━━━━━ Material provided ━━━━━

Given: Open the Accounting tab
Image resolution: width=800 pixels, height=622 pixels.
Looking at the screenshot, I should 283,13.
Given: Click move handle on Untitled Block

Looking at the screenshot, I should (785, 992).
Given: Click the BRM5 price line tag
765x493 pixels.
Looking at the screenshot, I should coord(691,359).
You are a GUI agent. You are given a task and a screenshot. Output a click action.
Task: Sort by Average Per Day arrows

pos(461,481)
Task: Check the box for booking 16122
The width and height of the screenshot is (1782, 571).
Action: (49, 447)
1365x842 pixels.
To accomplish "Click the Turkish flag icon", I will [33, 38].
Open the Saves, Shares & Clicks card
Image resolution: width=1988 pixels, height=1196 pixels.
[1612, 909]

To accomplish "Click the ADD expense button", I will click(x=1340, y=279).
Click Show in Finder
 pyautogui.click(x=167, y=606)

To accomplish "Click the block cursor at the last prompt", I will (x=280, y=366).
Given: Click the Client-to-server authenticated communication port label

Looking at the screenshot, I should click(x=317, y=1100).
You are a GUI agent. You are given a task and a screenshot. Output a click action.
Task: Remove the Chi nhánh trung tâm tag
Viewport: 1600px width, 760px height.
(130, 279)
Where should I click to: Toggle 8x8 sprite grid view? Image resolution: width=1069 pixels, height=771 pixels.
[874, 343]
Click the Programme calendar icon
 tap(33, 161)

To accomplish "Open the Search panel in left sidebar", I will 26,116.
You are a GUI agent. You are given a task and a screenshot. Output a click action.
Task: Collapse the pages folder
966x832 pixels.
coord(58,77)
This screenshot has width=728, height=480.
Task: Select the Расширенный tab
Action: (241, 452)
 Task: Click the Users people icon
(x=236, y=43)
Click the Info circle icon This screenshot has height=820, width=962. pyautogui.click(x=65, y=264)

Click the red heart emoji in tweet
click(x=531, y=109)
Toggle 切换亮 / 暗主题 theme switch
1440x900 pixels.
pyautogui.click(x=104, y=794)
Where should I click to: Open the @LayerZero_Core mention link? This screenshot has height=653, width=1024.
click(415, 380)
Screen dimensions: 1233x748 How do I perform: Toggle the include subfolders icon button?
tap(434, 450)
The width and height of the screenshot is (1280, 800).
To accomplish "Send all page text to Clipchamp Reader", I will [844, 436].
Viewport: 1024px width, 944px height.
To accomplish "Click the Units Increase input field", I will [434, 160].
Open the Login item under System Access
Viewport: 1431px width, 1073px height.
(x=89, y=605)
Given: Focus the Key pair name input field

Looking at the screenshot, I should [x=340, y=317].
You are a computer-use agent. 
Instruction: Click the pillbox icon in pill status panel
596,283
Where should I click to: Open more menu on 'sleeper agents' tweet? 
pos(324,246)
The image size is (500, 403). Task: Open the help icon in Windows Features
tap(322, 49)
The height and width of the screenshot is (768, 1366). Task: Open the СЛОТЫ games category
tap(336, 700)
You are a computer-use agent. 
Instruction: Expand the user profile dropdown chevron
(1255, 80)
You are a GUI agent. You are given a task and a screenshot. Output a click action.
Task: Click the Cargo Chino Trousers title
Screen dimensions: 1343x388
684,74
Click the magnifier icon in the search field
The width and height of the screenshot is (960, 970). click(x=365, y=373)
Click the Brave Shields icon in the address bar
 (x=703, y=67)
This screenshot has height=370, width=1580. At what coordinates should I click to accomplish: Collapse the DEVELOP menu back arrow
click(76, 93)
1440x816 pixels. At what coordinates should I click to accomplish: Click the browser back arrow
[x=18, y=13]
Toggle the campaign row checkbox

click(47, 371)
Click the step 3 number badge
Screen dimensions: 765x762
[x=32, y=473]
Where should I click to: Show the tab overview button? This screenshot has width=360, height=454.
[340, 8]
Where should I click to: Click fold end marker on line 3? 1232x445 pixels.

━━━━━

> **The task**:
What is needed is a faithful transcription of every entry.

> **Answer below**:
Given: Open the Accounting tab
Image resolution: width=800 pixels, height=622 pixels.
Looking at the screenshot, I should 283,13.
Given: Click move handle on Untitled Block

Looking at the screenshot, I should (785, 992).
Given: Click the BRM5 price line tag
765x493 pixels.
Looking at the screenshot, I should coord(691,359).
You are a GUI agent. You are given a task and a screenshot. Output a click action.
Task: Sort by Average Per Day arrows

pos(461,481)
Task: Check the box for booking 16122
The width and height of the screenshot is (1782, 571).
Action: (49, 447)
1365x842 pixels.
To accomplish "Click the Turkish flag icon", I will [33, 38].
Open the Saves, Shares & Clicks card
Image resolution: width=1988 pixels, height=1196 pixels.
[1612, 909]

To accomplish "Click the ADD expense button", I will click(x=1340, y=279).
Click Show in Finder
 pyautogui.click(x=167, y=606)

To accomplish "Click the block cursor at the last prompt", I will (x=280, y=366).
Given: Click the Client-to-server authenticated communication port label

Looking at the screenshot, I should click(x=317, y=1100).
You are a GUI agent. You are given a task and a screenshot. Output a click action.
Task: Remove the Chi nhánh trung tâm tag
Viewport: 1600px width, 760px height.
(130, 279)
Where should I click to: Toggle 8x8 sprite grid view? Image resolution: width=1069 pixels, height=771 pixels.
[874, 343]
Click the Programme calendar icon
 tap(33, 161)

To accomplish "Open the Search panel in left sidebar", I will 26,116.
You are a GUI agent. You are given a task and a screenshot. Output a click action.
Task: Collapse the pages folder
966x832 pixels.
coord(58,77)
This screenshot has width=728, height=480.
Task: Select the Расширенный tab
Action: (241, 452)
 Task: Click the Users people icon
(x=236, y=43)
Click the Info circle icon This screenshot has height=820, width=962. pyautogui.click(x=65, y=264)

Click the red heart emoji in tweet
click(x=531, y=109)
Toggle 切换亮 / 暗主题 theme switch
1440x900 pixels.
pyautogui.click(x=104, y=794)
Where should I click to: Open the @LayerZero_Core mention link? This screenshot has height=653, width=1024.
click(415, 380)
Screen dimensions: 1233x748 How do I perform: Toggle the include subfolders icon button?
tap(434, 450)
The width and height of the screenshot is (1280, 800).
To accomplish "Send all page text to Clipchamp Reader", I will [844, 436].
Viewport: 1024px width, 944px height.
To accomplish "Click the Units Increase input field", I will [434, 160].
Open the Login item under System Access
Viewport: 1431px width, 1073px height.
(x=89, y=605)
Given: Focus the Key pair name input field

Looking at the screenshot, I should [x=340, y=317].
You are a computer-use agent. 
Instruction: Click the pillbox icon in pill status panel
596,283
Where should I click to: Open more menu on 'sleeper agents' tweet? 
pos(324,246)
The image size is (500, 403). Task: Open the help icon in Windows Features
tap(322, 49)
The height and width of the screenshot is (768, 1366). Task: Open the СЛОТЫ games category
tap(336, 700)
You are a computer-use agent. 
Instruction: Expand the user profile dropdown chevron
(1255, 80)
You are a GUI agent. You are given a task and a screenshot. Output a click action.
Task: Click the Cargo Chino Trousers title
Screen dimensions: 1343x388
684,74
Click the magnifier icon in the search field
The width and height of the screenshot is (960, 970). click(x=365, y=373)
Click the Brave Shields icon in the address bar
 (x=703, y=67)
This screenshot has height=370, width=1580. At what coordinates should I click to accomplish: Collapse the DEVELOP menu back arrow
click(76, 93)
1440x816 pixels. At what coordinates should I click to accomplish: Click the browser back arrow
[x=18, y=13]
Toggle the campaign row checkbox

click(47, 371)
Click the step 3 number badge
Screen dimensions: 765x762
[x=32, y=473]
Where should I click to: Show the tab overview button? This screenshot has width=360, height=454.
[340, 8]
Where should I click to: Click fold end marker on line 3? 1232x445 pixels.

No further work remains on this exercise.